Although the differences in positional changes within the simulated environment are negligible, policies trained using SCR-PPO exhibit smoother properties than those trained via traditional neural network architectures. This smoothness facilitates the deployment of strategies in hardware applications. The SCR term filters out the high-frequency components of control signals, thereby steadily improving the smoothness of neural network controllers for learning state-to-action mappings. These advancements enhance the stability and applicability of control strategies.

5.6. Robustness

To evaluate the robustness of RL methods against perturbations, we conducted comparative experiments using the widely applied proportional–integral–derivative (PID) controller. We examined three types of disturbances (see Figure 6, Figure 7 and Figure 8).
Figure 6 displays the control performance under white noise disturbances with an amplitude of 0.5. Compared to the PID controller, the SCR-PPO strategy exhibits greater robustness to low levels of white noise disturbances, maintaining lower errors across all three axes. Notably, on the x- and y-axes, SCR-PPO demonstrates significantly lower errors, effectively canceling out the input disturbances. On the z-axis, SCR-PPO effectively controls the error and performs comparably to the PID controller.
Figure 7 illustrates the control performance under constant-value disturbances. Under moderate disturbances, SCR-PPO consistently outperforms the PID controller, and on the x- and y-axes, the control error is substantially lower, indicating a more resilient control mechanism. On the z-axis, SCR-PPO is adaptive and compensates for disturbances.
Figure 8 illustrates the control performance under a white noise disturbance with an amplitude of 0.05 added to the state information. In the face of this disturbance, SCR-PPO maintains reduced control errors across all axes, especially in the z-axis, where a significant error reduction is realized. This demonstrates the superior immunity of SCR-PPO to sensor noise-type disturbances.
The experimental results demonstrate that the SCR-PPO strategy outperforms the conventional PID controller across all axes under various disturbances. The enhanced performance of SCR-PPO is attributed to its learning-based approach, which fortifies the control system’s robustness by regulating the stability of the strategy, thereby maintaining performance under uncertain and fluctuating conditions.

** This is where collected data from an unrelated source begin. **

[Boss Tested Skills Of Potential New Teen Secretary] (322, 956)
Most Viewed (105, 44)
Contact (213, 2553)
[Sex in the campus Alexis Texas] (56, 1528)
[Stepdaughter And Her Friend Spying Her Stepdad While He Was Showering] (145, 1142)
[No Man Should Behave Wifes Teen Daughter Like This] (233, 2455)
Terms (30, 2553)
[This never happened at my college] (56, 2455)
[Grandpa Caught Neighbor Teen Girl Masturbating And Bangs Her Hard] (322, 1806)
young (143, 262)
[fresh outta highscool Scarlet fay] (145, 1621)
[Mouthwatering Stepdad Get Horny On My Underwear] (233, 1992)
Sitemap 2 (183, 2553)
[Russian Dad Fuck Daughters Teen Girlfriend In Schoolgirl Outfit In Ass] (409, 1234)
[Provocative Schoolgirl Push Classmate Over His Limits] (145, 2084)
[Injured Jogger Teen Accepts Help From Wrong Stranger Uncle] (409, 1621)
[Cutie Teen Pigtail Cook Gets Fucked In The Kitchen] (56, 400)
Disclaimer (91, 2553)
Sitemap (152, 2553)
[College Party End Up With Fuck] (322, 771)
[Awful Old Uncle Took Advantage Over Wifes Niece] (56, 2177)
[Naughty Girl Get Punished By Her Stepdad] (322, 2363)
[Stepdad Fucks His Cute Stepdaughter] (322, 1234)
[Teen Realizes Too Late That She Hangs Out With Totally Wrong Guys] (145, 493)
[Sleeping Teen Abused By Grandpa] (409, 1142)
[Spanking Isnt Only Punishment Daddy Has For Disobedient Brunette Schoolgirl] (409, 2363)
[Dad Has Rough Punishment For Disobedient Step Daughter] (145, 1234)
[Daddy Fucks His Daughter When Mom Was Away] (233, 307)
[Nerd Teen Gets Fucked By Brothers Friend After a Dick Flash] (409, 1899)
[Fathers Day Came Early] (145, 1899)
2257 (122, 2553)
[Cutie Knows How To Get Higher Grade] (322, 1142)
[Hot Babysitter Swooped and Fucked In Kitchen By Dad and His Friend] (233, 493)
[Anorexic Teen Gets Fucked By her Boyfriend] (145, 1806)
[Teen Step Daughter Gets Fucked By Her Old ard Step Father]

5.7. Performance Comparison

As shown in Figure 9, the proposed SCR-PPO algorithm outperforms PPO and SAC in terms of learning efficiency, tracking accuracy, and overall robustness.
In the learning curves (Figure 9a), SCR-PPO converges rapidly within approximately 0.3 million steps, achieving the highest asymptotic return (∼260) with minimal variance. SAC converges faster than PPO and reaches a stable performance around 230, while PPO shows the slowest convergence and larger fluctuations due to its on-policy nature. The shaded regions represent ± 1 standard deviation over five independent runs, showing that SCR-PPO maintains greater stability across the entire training process.
In the RMSE comparison (Figure 9b), SCR-PPO achieves the lowest tracking error in all three scenarios (nominal, wind disturbance, and sensor noise), with particularly significant improvements under disturbance conditions. This strongly indicates robustness against environmental perturbations.
The radar chart (Figure 9c) further provides a multi-dimensional normalized performance assessment over six criteria: accuracy, robustness, stability, energy efficiency, convergence speed, and smoothness. SCR-PPO achieves the most balanced and consistently high scores, excelling particularly in robustness, convergence speed, and smoothness, while PPO and SAC demonstrate trade-offs in different metrics.
Overall, these results confirm that SCR-PPO not only learns more efficiently than PPO and SAC, but also generalizes better and maintains superior robustness, making it a strong candidate for real-world UAV control tasks.

5.8. Control Precision

Our study involved a comparative analysis of the effectiveness of a learning-based RL approach, a traditional PID controller based on classical control theory, and a contemporary model predictive control (MPC) system grounded in modern control theory in UAV trajectory tracking tasks (Figure 10).
The findings reveal that the RL method exhibits a substantial advantage in terms of response speed on the z-axis, with no significant overshoot observed. Upon examining the UAV position changes over time on the three axes (x, y, z) and their alignment with the predefined trajectory, it was observed that the RL method demonstrated prompt and precise tracking performance on the y- and z-axes. On the x-axis, its effectiveness was comparable to that of MPC and surpassed that of the PID controller.
These results imply that, in certain scenarios, policies formulated by RL methods can achieve performance levels that match or exceed those of conventional control techniques.
For a more thorough evaluation of the RL, PID, and MPC methods, we performed 100 tests to assess their responses to random fixed-value step commands. We compared a range of performance metrics, including average error, overshoot, settling time, integral time absolute error, and computation time per step (Figure 11). These metrics collectively provide insights into the accuracy, stability, efficiency, and computational demands of each method. The outcomes of these tests enabled a more precise assessment and comparison of the strengths and weaknesses of the various approaches in practical scenarios.
Unlike MPC, which depends on precise system models, RL operates independently of prior model knowledge, thereby enhancing its adaptability and suitability in scenarios where system models are either flawed or challenging to acquire. Additionally, RL possesses the capacity to continually refine its performance over time, potentially enabling it to outperform traditional control methods in extended-duration applications. These qualities establish RL as a highly effective control strategy in a variety of dynamic and complex settings. Responses to Random Fixed-Value Step Commands: RL demonstrates control capabilities on par with Model Predictive Control (MPC); RL excels over both PID and MPC in terms of overshoot and settling time. Moreover, RL exhibits a notable advantage in computation time, which is a critical requirement for time-sensitive applications.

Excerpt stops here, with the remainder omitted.